* **ACTION ITEM**: Retype, word for word, only the lines from the one with "Task: Click the send email envelope icon" through the last line of the data below.

---

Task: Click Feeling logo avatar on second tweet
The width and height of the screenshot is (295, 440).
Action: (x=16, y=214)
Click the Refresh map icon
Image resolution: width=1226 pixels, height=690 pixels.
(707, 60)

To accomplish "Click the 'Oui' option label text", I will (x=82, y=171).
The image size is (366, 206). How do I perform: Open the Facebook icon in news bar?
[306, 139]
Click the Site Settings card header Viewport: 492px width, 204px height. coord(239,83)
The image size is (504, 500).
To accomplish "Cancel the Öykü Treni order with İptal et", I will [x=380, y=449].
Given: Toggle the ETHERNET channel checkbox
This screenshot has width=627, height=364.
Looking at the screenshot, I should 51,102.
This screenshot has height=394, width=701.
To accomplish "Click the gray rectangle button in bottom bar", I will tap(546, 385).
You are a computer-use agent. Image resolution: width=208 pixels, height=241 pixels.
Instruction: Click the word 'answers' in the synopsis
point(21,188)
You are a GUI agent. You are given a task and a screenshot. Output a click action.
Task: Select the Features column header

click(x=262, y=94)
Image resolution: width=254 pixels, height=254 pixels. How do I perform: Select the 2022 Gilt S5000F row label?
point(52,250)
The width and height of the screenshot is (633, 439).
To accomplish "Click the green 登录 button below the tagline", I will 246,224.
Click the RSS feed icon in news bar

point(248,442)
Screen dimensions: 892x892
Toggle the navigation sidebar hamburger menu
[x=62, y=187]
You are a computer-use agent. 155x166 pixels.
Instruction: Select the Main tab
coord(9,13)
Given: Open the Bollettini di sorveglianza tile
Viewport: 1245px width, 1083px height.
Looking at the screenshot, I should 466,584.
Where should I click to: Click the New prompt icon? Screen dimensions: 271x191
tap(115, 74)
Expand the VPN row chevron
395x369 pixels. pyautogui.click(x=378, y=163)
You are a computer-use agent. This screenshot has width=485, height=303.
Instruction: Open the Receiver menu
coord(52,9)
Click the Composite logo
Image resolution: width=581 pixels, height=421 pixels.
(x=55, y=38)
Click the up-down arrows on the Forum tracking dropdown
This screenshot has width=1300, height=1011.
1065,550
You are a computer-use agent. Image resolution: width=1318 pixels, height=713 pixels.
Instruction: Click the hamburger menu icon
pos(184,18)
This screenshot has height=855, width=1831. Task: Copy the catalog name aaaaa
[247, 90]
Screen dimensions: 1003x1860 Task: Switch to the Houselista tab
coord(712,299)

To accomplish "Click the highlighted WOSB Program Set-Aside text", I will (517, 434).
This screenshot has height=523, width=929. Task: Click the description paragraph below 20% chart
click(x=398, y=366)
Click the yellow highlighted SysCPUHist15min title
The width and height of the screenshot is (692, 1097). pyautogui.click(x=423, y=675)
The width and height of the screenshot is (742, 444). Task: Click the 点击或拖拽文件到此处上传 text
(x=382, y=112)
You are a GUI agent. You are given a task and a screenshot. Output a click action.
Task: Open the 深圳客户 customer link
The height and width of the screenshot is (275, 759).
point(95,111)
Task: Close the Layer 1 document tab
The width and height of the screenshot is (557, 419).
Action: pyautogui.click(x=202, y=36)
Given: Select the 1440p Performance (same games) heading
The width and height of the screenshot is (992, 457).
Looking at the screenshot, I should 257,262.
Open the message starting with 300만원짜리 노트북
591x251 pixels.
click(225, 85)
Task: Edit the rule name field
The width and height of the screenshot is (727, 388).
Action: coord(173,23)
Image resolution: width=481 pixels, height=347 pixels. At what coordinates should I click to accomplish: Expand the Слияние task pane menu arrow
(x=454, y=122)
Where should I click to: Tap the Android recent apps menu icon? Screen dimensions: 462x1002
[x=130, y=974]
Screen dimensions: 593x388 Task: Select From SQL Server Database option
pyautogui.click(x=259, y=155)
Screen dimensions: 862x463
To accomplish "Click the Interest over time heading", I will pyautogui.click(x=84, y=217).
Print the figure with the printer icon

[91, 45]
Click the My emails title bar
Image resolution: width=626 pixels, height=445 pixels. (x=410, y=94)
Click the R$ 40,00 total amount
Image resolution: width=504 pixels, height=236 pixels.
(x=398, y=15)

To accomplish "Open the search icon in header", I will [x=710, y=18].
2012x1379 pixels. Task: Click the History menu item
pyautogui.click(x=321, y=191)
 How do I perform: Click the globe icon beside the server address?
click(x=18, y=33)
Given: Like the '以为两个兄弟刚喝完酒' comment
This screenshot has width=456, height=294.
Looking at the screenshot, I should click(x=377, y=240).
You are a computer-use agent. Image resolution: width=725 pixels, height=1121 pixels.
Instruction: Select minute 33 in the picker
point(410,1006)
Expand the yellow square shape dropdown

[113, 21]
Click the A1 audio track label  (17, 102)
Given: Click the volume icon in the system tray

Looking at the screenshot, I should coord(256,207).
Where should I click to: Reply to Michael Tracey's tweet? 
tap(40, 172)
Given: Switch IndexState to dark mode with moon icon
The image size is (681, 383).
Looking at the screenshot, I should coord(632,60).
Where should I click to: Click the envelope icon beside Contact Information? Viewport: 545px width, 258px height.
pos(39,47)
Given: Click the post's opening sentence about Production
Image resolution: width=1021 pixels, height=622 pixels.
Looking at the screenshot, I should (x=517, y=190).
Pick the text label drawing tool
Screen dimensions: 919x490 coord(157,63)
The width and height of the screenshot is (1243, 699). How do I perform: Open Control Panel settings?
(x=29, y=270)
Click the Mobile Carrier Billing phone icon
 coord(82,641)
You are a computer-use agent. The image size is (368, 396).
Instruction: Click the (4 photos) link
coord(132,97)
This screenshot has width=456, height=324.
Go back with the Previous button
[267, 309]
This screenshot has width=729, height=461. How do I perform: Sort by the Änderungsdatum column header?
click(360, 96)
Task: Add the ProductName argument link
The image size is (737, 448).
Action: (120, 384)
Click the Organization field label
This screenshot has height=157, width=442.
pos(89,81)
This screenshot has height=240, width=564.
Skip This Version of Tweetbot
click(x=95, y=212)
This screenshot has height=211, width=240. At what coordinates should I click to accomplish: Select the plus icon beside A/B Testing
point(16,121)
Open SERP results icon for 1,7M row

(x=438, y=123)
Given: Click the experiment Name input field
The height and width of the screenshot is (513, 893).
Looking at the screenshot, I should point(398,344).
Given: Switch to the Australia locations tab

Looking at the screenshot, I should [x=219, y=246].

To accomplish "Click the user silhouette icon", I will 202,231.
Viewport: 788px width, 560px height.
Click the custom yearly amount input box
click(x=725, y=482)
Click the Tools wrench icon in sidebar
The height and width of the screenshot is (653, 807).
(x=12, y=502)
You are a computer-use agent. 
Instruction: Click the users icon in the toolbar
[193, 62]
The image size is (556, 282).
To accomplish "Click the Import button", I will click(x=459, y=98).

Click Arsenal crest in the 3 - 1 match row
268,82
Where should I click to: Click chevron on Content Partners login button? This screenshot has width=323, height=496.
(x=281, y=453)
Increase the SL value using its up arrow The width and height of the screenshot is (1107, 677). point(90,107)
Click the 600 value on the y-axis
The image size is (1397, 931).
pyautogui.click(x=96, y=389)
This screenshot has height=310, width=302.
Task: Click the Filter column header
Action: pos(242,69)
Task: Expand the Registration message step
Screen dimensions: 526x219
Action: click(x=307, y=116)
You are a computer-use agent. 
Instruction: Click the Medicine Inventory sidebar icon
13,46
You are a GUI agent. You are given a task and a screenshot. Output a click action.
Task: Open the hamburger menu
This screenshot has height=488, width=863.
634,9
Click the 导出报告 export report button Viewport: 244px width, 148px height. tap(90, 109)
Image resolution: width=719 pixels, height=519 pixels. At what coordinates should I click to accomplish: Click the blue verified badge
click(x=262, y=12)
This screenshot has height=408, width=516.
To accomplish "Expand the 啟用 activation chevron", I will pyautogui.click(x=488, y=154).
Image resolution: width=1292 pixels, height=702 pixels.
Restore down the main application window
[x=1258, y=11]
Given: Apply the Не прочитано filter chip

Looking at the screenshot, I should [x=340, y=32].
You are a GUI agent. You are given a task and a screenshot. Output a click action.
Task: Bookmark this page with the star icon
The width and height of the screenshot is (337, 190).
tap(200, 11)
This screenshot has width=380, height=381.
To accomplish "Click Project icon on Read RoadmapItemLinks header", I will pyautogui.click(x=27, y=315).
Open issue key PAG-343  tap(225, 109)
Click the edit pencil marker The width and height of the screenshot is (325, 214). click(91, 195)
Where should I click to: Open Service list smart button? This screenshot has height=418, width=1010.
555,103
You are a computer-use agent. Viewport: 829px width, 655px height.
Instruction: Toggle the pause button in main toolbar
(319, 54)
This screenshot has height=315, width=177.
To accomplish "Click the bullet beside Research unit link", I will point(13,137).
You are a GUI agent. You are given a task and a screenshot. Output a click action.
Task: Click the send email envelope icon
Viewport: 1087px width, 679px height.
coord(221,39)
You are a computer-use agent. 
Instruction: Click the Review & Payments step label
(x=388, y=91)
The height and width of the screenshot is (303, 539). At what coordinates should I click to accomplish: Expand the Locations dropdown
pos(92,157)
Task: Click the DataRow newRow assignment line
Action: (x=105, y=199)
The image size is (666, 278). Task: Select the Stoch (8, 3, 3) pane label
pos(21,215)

---

* **ANSWER BOX**:
Task: Click the send email envelope icon
Viewport: 1087px width, 679px height.
coord(221,39)
You are a computer-use agent. 
Instruction: Click the Review & Payments step label
(x=388, y=91)
The height and width of the screenshot is (303, 539). At what coordinates should I click to accomplish: Expand the Locations dropdown
pos(92,157)
Task: Click the DataRow newRow assignment line
Action: (x=105, y=199)
The image size is (666, 278). Task: Select the Stoch (8, 3, 3) pane label
pos(21,215)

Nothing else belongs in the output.